Overdue, Alberta, Rocky Mountains, Jasper National Park, Mount Geraldine

Publication Year: 1999.


Alberta, Rocky Mountains, Jasper National Park, Mount Geraldine

Two inexperienced climbers read the route description for Mount Geraldine in a local guidebook and decided that this was a reasonable objective for low- end climbers. Although Mount Geraldine is not technically difficult (mostly class 3), it is a very long one-day climb on steep and often loose quartzite, with a very difficult and steep descent. This was the fourth mountain the couple had ever climbed and the first in the Canadian Rockies. They departed the Geraldine Trail Head at 0900 on August 6, and took three hours to reach the base of the ridge (normally reached in an hour). They climbed the third class ridge (usually short roped, if a rope is used) in roped pitches, resulting in very slow progress. At 2200 they stopped to bivouac. They were out of water, but had lots of food. At 0600 on August 7, they started climbing again. They climbed through the day until 1930 when they made a second bivouac. At 0600 on August 8, they resumed climbing and reached the summit at 0900. The climbers were still on the summit at 1000 when rescuers made a fly-by.

Once rescuers located the overdue party by helicopter, they returned to the staging area to prepare for a heli-sling evacuation. By the time the rescuers were airborne again, the climbing party had gone part way down the descent gully from where they were evacuated by heli-sling.

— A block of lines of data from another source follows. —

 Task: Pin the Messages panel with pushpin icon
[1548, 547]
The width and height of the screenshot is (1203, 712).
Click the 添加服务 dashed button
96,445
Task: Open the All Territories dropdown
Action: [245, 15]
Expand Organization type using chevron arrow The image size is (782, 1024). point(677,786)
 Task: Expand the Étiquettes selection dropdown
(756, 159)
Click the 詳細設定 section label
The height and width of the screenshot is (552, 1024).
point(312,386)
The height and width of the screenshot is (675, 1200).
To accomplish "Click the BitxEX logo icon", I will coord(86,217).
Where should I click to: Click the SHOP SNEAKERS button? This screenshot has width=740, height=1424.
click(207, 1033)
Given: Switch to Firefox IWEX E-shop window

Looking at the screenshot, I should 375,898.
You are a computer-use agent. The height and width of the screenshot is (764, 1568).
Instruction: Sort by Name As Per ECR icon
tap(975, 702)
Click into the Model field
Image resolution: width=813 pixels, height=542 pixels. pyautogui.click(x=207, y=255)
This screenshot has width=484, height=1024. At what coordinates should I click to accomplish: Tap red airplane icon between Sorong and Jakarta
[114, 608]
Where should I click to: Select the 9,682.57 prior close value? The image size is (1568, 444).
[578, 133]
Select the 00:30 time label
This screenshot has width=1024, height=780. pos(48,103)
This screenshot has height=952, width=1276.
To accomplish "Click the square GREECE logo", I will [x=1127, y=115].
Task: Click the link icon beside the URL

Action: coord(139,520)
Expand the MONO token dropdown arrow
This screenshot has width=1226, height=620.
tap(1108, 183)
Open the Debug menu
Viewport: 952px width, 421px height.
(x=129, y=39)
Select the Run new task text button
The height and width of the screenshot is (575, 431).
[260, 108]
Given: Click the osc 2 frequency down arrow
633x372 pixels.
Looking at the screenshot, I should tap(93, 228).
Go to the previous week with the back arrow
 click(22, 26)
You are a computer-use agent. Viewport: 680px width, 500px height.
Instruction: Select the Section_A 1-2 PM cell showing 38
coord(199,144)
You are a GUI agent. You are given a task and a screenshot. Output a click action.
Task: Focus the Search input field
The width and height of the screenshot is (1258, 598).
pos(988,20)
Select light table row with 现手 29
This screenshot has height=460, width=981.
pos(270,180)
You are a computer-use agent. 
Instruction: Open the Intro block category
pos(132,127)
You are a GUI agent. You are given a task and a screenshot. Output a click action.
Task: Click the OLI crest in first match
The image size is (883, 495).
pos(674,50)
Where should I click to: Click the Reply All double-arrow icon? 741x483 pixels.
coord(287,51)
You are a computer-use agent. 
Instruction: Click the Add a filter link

The climbers were very inexperienced. They were carrying heavy packs that included sleeping bags and foam pads, a fleece blanket, iodine, four quarts of water, and a map and compass. They had a full rock rack and full length 11mm rope. They assumed that it would be easier to go down the recommended descent route than to descend the ridge, and therefore kept climbing up instead of retreating when the ridge became intimidating. The route description in the guidebook made the route sound easier than it is, and makes no mention of the difficulty of the descent. (Source: Parks Canada Warden Service)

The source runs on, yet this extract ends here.